▸ **Work to be completed**:
What is wanted is every line below from the one with "This screenshot has width=1039, height=520." up to and including the one with "You are a GUI", retyped exactly, pictures excluded, nothing else.

▸ **Saved entries**:
━━━━━━━━━━━━━━━━━━━━

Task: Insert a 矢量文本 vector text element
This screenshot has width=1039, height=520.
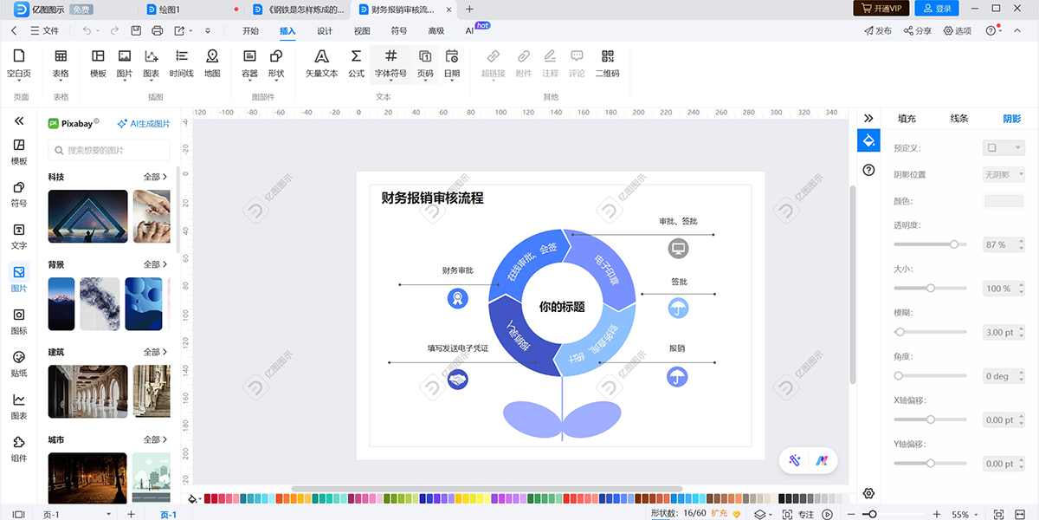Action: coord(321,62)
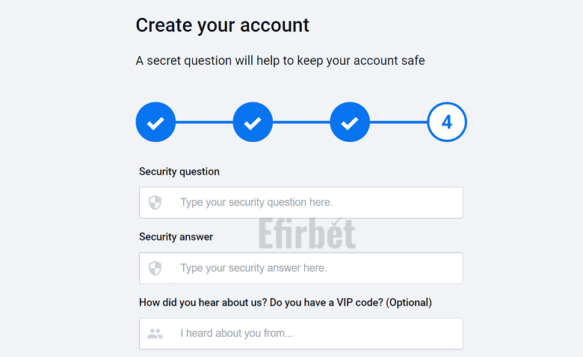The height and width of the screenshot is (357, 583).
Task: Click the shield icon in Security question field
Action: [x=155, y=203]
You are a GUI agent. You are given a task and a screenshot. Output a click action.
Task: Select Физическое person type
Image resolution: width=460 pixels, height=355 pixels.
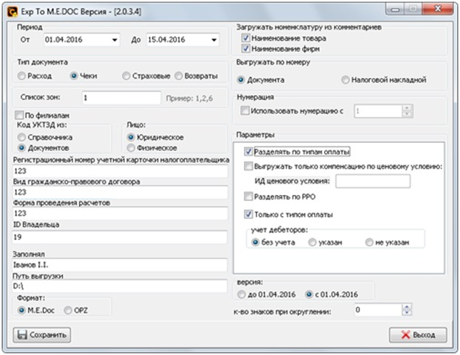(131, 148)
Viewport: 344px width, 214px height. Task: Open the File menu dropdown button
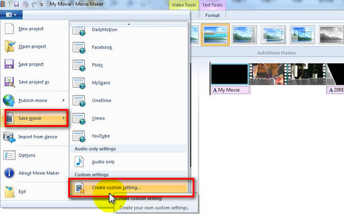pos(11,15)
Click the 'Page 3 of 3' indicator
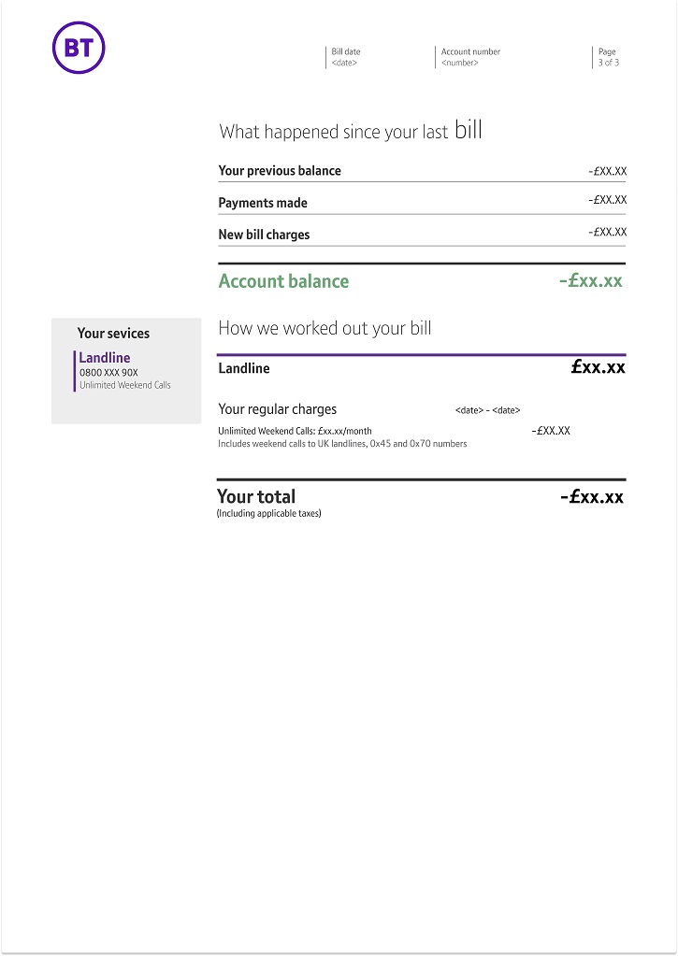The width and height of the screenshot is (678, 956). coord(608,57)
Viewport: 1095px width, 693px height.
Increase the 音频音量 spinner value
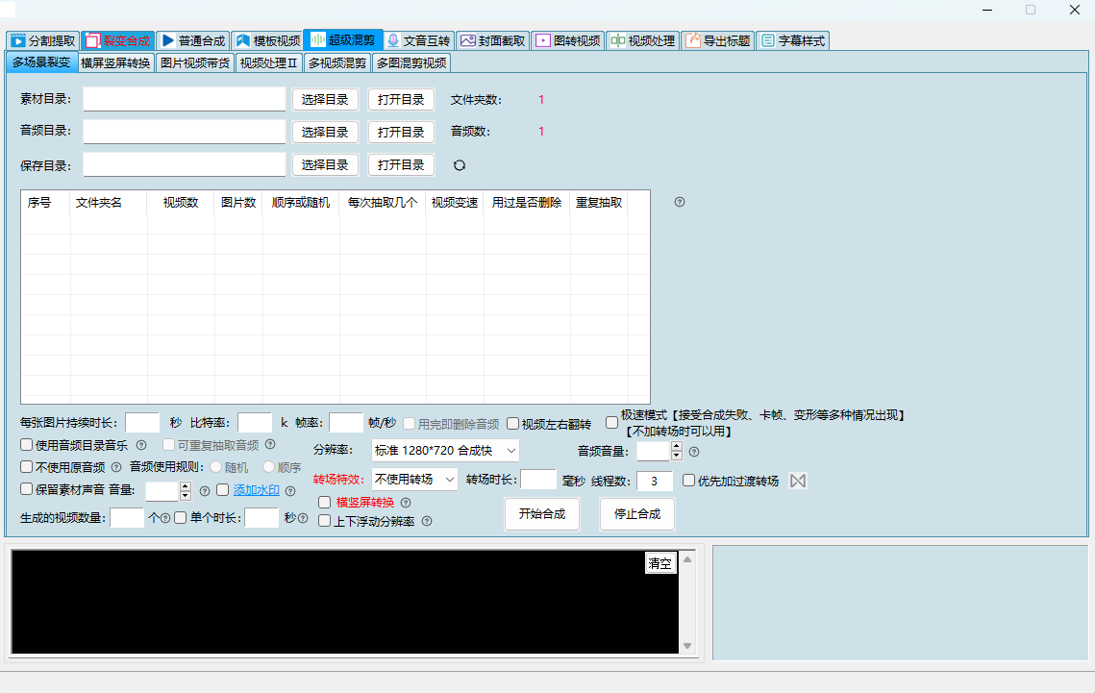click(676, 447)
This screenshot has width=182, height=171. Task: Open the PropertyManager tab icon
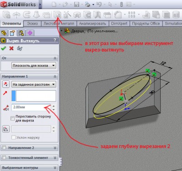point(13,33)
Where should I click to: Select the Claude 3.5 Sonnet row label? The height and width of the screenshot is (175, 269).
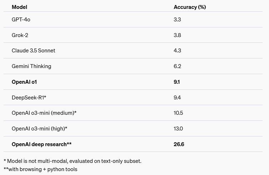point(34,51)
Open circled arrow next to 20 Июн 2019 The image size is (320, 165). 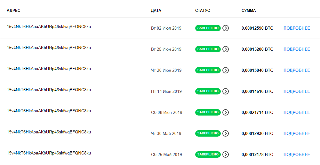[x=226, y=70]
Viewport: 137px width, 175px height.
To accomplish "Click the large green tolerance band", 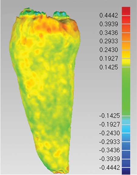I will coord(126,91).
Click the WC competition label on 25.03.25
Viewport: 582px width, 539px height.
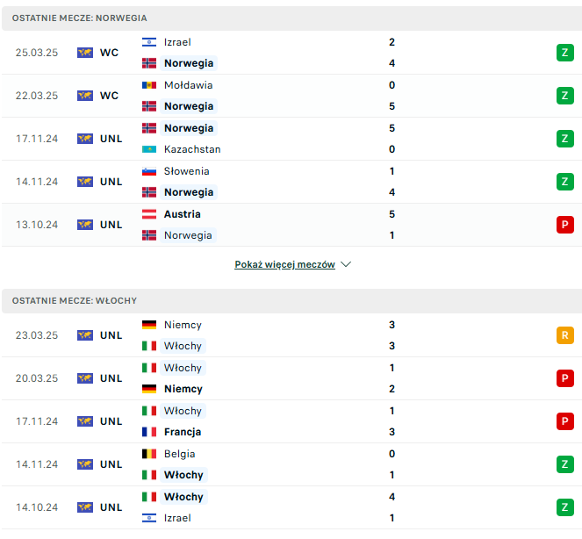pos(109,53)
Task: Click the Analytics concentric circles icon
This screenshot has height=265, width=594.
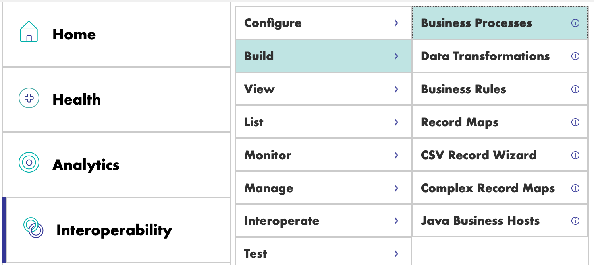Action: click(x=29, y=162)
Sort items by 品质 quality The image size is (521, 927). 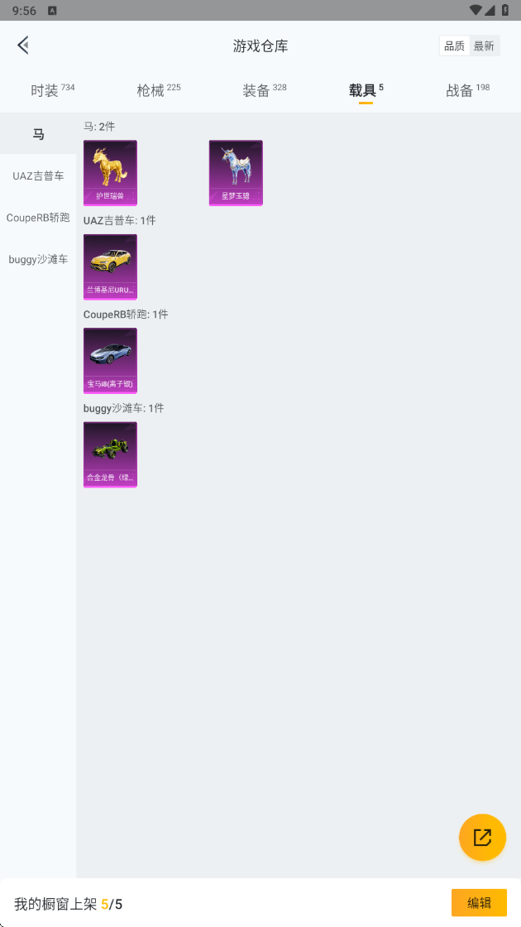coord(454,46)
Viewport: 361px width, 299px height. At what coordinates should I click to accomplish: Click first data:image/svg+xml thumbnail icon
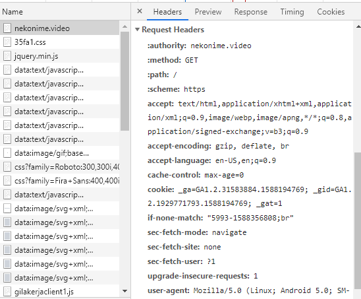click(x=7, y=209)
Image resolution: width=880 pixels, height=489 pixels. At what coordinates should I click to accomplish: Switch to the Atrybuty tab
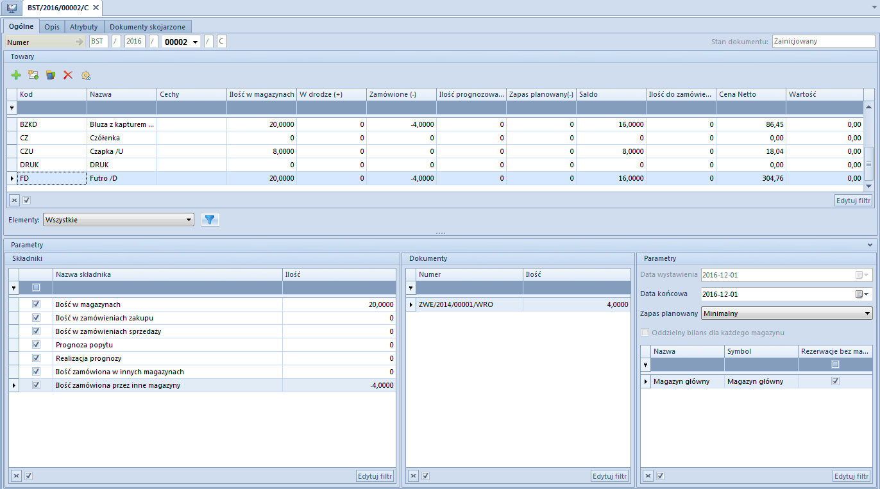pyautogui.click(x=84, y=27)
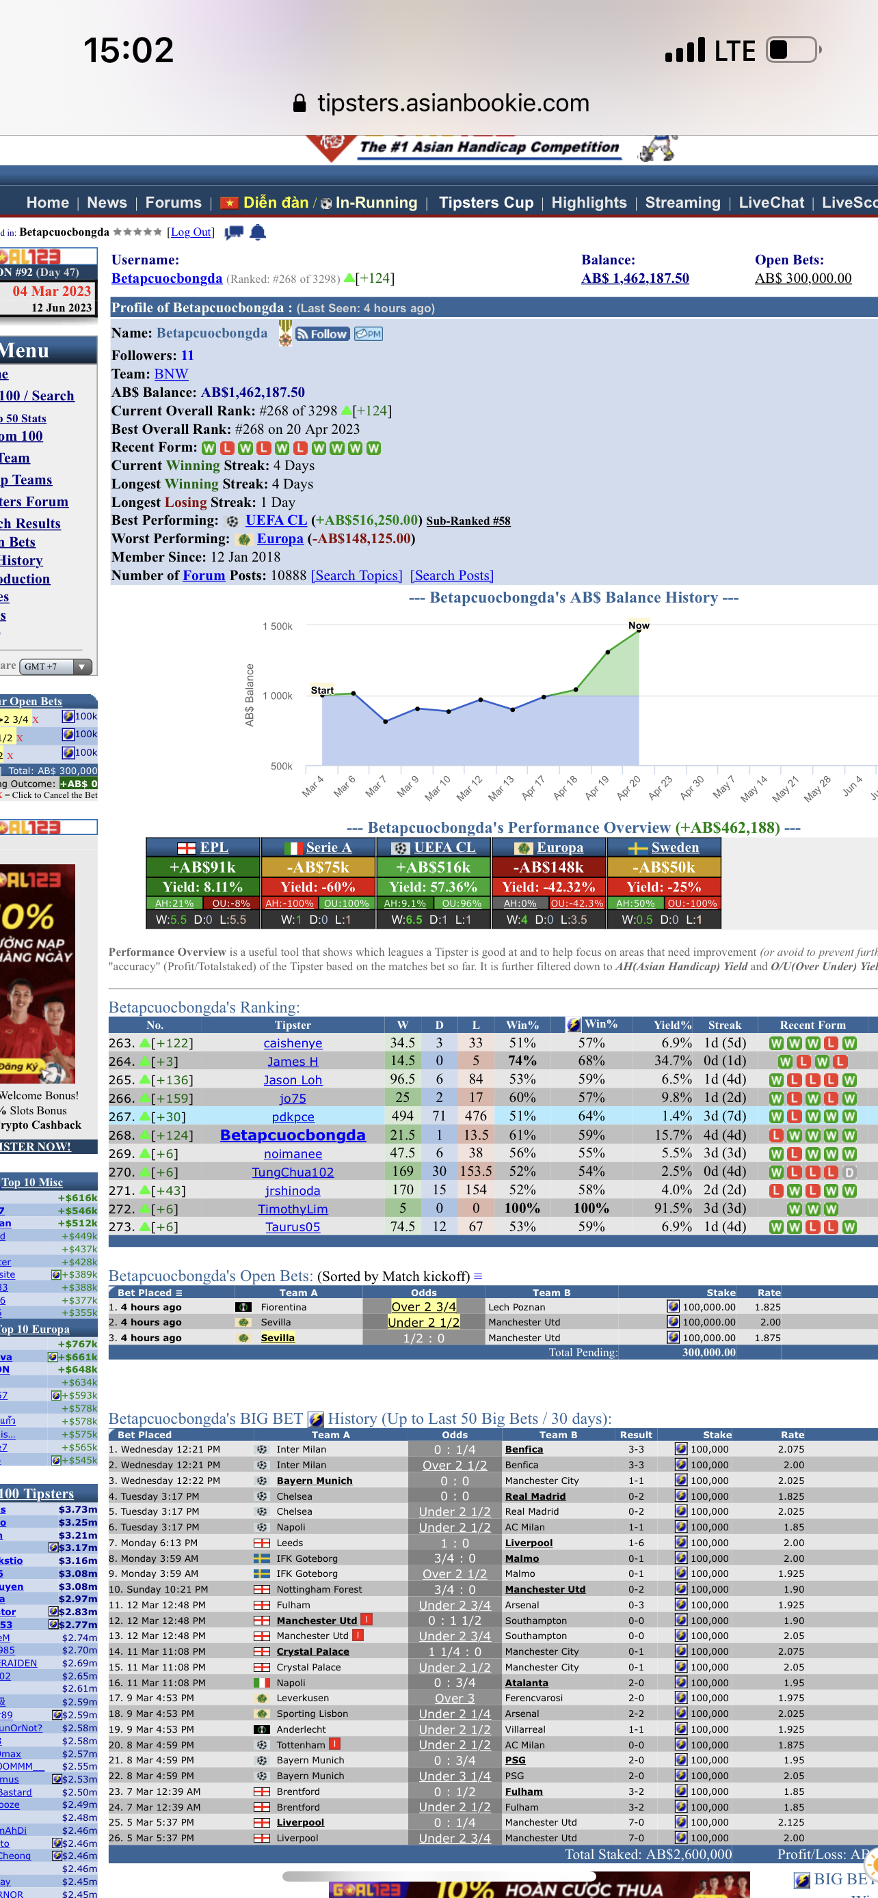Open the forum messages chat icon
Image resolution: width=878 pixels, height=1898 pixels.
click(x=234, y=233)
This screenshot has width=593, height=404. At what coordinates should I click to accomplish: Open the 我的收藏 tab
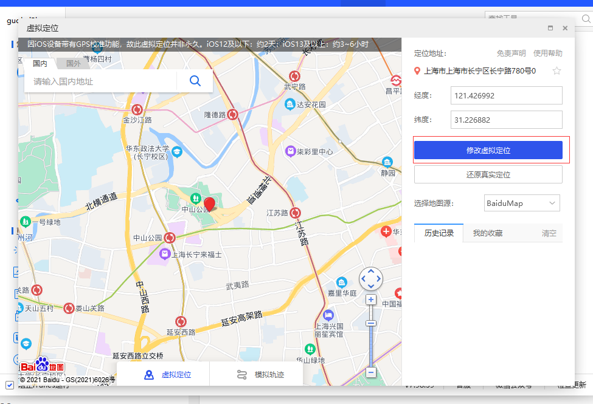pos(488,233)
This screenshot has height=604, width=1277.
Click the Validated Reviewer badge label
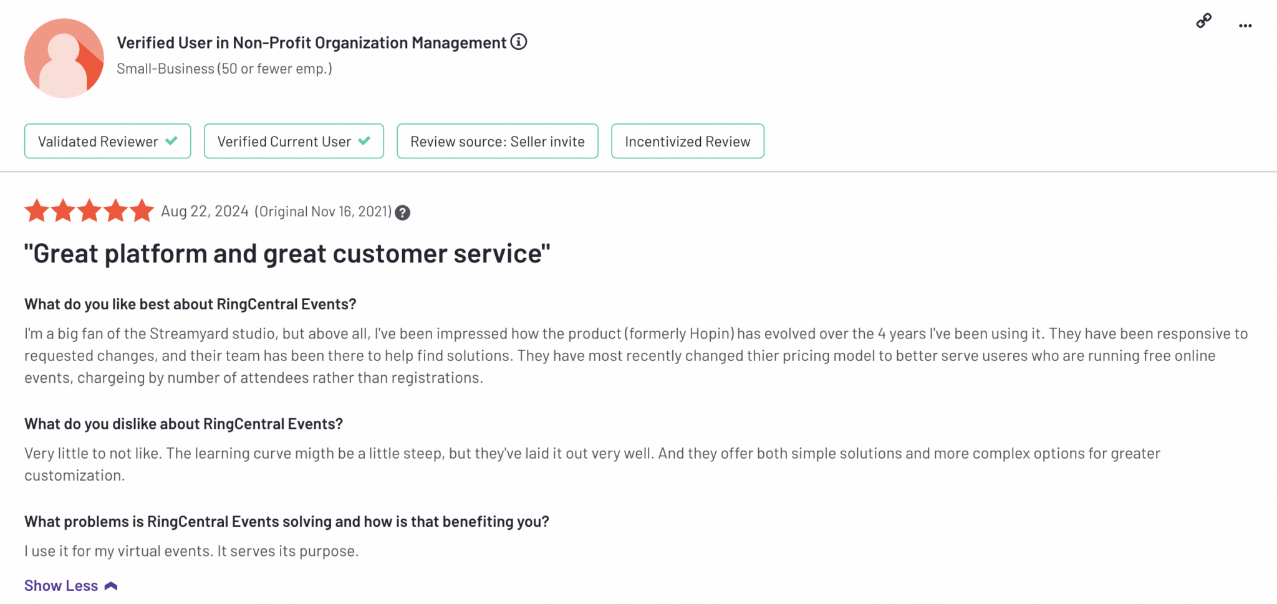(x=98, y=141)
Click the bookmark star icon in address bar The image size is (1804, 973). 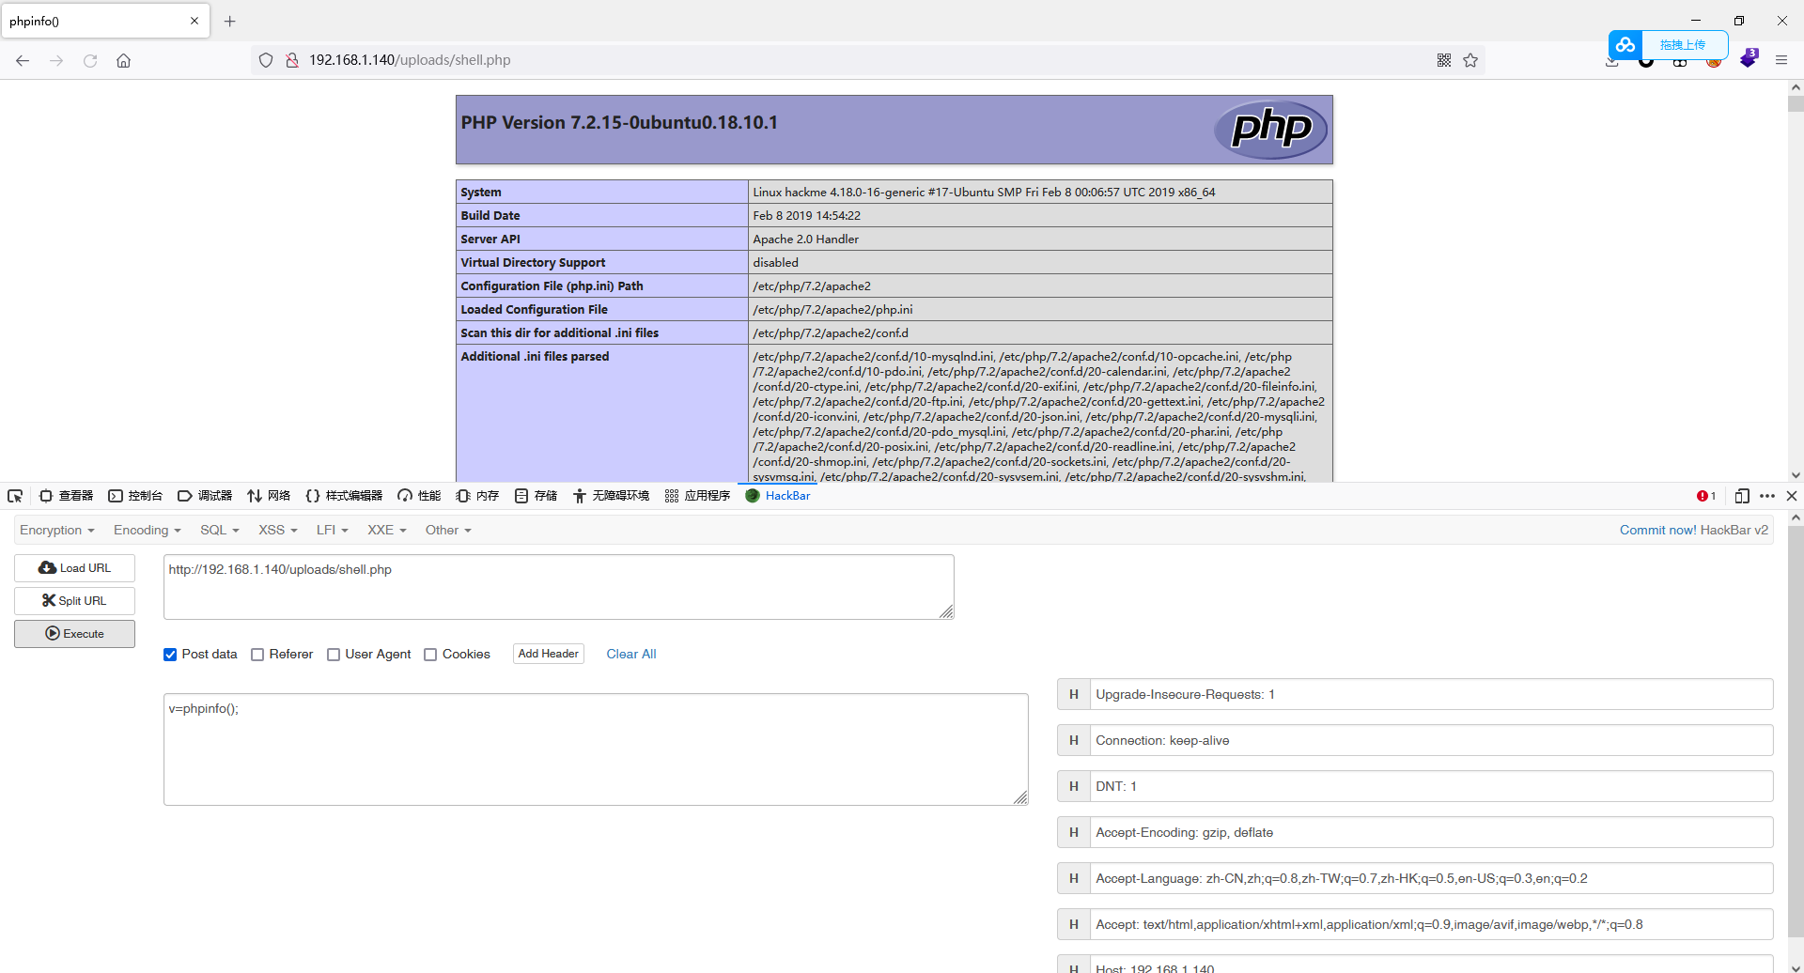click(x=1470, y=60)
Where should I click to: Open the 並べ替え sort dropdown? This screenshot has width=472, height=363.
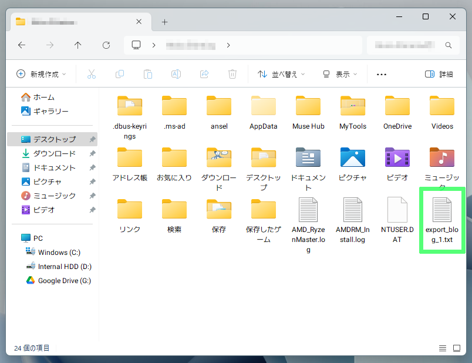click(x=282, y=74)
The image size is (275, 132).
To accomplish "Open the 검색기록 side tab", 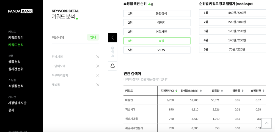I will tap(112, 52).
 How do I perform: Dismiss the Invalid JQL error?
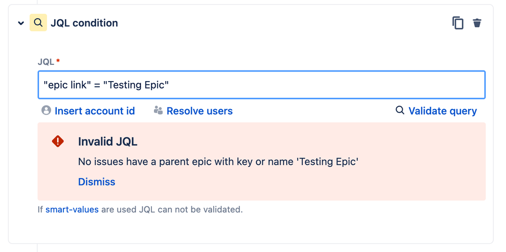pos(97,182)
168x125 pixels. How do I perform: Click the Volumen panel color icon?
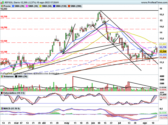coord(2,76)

━━━━━━━━━━━━━━━━━━━━

▸ **Task result**:
This screenshot has width=1039, height=520.
Action: coord(321,62)
The height and width of the screenshot is (357, 583).
Task: Click the shield icon in Security question field
Action: [x=155, y=203]
You are a GUI agent. You are given a task and a screenshot. Output a click action.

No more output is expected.